It can depend on lots of things, but I basically did what you're suggesting when helping a friend of mine file her US tax forms after her husband died. Husband had taken care of all tax matters for years and she had no idea what he had or hadn't filed in the past.

I just started her from scratch filing the current year's return and FBAR (which included a bank account in 6 figures) a couple years ago and so far there have been no repercussions. Of course it helps that for last year and this year she hasn't had to file a tax return (insufficient income, thanks to the social security treaty between the US and Italy, which means she doesn't have to even declare her US social security - weird one, but hey, that's what the rules say!).
Cheers,
Bev


----------



## BBCWatcher

Perhaps, but the IRS's new streamlined offer has specific instructions. The IRS isn't actually _required_ to be this nice, so I recommend reciprocity...and following their instructions. Failure to follow their instructions is the red flag.

Don't try to second guess the IRS. If they offer a well-publicized deal like this one it's genuine. Take the deal as presented.


----------



## Bajskorv

Thanks Bev and BBCWatcher. I change my mind about this at least 5 times per day...


----------



## Verdande

Bajskorv said:


> Thanks Bev and BBCWatcher. I change my mind about this at least 5 times per day...


I am in the same boat - additionally I have a pension plan at work that is apparently defined contribution. However it is mandatory (can't opt out) I have no control of it, cannot make investment decisions and receive no benefits from it before a yearly annuity at retirement. The contributions are fixed and never figure on my gross income I really don't know whether or not to declare it on an Fbar, my finances keep me under the $200,000 limit for Fatca.
One day I think, go streamlined, the next, just send in the 6 years back files. 
I never knew I had to file when under the FEIE limit. I owe no taxes, but what to do???


----------



## Bevdeforges

If it's defined contributions and you have no access to it until your date of retirement, I would just forget about it for FBAR purposes. Unless there is a "balance" that is reported to you on a regular basis, there's nothing to report.
Cheers,
Bev


----------



## Verdande

Thanks Bev - what the pension plan does is give a yearly overview of how much I would receive in monthly pension if I retired at age 65/67/68etc. This amount changes from year to year, I suppose according to the investment results of the plan. I have been getting very anxious reading up on all the info, a lot of it seems very scary, and I still cannot decide whether the streamlined program for which I am certain I qualify for, is the best option, or if I should file 6 years back on 1040s, 2555 EZ Schedule B Fbars etc. I have all the data. I have used my total gross income and subtracted any interest from savings accounts and put that on the appropriate line of the 1040. I always end up with negative income after the standard and personal deductions.

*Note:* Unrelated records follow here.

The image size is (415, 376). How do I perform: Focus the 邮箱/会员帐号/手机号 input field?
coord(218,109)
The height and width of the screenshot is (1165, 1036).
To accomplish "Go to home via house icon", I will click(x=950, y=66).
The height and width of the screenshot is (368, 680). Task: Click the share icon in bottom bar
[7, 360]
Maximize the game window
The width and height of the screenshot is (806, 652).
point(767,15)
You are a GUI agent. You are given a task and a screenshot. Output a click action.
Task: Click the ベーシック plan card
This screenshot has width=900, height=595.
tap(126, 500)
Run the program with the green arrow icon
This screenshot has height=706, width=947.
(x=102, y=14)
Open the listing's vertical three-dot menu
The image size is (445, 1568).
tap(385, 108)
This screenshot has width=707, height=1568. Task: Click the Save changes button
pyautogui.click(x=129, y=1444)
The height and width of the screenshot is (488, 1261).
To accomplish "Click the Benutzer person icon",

That way I would be done with it, but I am anxious as to whether late filing penalities would apply? Any feedback on this? My home will continue to be abroad and I only visit the US very occassionally - plus am a dual EU/US, so I really am tempted to let go of the US citizenship.
Good luck to all struggling with IRS stuff!


----------



## Bevdeforges

Don't struggle too long and hard with this kind of thing. The late filing penalties are a percentage of the tax due - so if you don't owe any taxes, your "penalty" is $0. 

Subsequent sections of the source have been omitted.